Hi Xavier,
On 12/6/23 09:28, Xaver Stiensmeier wrote:
using https://slurm.schedmd.com/power_save.html we had one case out of
many (>242) node starts that resulted in
|slurm_update error: Invalid node state specified|
when we called:
|scontrol update NodeName="$1" state=RESUME reason=FailedStartup|
in the Fail script. We run this to make 100% sure that the instances -
that are created on demand - are again `~idle` after being removed by the
fail program. They are set to RESUME before the actual instance gets
destroyed. I remember that I had this case manually before, but I don't
remember when it occurs.
Maybe someone has a great idea how to tackle this problem.
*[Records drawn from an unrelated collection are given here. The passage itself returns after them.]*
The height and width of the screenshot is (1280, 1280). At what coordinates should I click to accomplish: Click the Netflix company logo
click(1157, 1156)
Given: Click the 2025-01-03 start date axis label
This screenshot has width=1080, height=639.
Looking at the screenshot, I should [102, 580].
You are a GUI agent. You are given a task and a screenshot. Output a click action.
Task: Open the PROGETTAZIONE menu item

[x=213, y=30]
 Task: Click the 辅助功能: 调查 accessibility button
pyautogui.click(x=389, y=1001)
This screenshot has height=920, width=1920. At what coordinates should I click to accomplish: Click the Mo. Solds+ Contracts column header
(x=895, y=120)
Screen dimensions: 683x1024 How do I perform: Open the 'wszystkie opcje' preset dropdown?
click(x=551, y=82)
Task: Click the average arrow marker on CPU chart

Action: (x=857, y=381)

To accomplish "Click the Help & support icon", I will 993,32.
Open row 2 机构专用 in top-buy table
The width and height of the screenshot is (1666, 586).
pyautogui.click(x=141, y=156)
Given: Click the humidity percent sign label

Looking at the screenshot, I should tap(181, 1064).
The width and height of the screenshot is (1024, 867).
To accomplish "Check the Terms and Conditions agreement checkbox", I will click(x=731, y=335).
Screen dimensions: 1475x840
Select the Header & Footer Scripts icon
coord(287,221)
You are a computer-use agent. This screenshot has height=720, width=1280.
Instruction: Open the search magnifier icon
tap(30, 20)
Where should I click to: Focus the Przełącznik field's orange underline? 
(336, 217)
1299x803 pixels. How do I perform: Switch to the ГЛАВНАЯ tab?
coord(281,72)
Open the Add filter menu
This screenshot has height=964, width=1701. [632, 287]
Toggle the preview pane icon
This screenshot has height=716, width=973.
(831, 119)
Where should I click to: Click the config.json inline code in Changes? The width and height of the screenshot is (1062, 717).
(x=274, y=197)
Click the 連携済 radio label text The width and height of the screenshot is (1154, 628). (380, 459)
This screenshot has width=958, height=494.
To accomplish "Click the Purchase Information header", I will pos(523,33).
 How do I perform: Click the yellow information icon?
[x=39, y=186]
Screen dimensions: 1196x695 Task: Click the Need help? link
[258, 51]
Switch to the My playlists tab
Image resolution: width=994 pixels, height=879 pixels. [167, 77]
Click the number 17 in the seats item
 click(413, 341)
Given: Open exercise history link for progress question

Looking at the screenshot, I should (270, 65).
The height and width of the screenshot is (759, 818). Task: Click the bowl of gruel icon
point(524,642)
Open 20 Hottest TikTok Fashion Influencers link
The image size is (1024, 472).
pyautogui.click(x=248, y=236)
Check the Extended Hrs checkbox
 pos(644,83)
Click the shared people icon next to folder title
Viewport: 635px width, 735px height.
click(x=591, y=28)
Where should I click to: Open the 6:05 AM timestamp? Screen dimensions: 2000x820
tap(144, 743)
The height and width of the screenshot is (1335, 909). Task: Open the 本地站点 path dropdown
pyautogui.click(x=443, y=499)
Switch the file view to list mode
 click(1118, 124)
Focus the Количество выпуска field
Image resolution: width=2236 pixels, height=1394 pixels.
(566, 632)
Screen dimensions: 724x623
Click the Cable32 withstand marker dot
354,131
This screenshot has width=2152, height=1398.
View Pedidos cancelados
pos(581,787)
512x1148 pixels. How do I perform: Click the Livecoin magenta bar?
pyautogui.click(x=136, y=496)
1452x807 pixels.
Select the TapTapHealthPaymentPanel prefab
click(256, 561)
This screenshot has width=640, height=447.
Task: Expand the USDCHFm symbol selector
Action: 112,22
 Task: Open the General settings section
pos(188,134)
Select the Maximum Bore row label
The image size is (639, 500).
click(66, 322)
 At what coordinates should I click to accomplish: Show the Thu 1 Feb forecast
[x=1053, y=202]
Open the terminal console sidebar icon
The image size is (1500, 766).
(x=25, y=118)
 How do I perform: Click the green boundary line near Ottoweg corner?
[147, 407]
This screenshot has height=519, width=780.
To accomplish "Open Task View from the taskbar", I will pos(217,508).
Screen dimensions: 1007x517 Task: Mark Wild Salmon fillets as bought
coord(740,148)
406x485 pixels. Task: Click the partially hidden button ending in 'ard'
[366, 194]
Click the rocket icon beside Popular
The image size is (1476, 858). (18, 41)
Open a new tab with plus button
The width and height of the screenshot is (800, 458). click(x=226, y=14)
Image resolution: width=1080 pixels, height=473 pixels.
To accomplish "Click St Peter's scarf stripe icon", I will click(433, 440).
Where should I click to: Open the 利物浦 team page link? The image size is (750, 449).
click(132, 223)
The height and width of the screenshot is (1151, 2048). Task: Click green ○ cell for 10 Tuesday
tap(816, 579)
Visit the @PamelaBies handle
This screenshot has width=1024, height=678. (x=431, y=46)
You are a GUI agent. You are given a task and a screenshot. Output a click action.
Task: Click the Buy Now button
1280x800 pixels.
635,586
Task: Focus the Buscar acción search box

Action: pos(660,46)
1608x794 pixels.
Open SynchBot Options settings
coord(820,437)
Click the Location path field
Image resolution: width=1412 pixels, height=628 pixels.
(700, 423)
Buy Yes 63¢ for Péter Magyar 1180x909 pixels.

Probably you can't assign a "reason" when you update a node with
state=RESUME. The scontrol manual page says:
Reason=<reason> Identify the reason the node is in a "DOWN", "DRAINED",
"DRAINING", "FAILING" or "FAIL" state.
Maybe you will find some useful hints in my Wiki page
https://wiki.fysik.dtu.dk/Niflheim_system/Slurm_cloud_bursting/#configuring-slurm-conf-for-power-saving
and in my power saving tools at
https://github.com/OleHolmNielsen/Slurm_tools/tree/master/power_save
IHTH,
Ole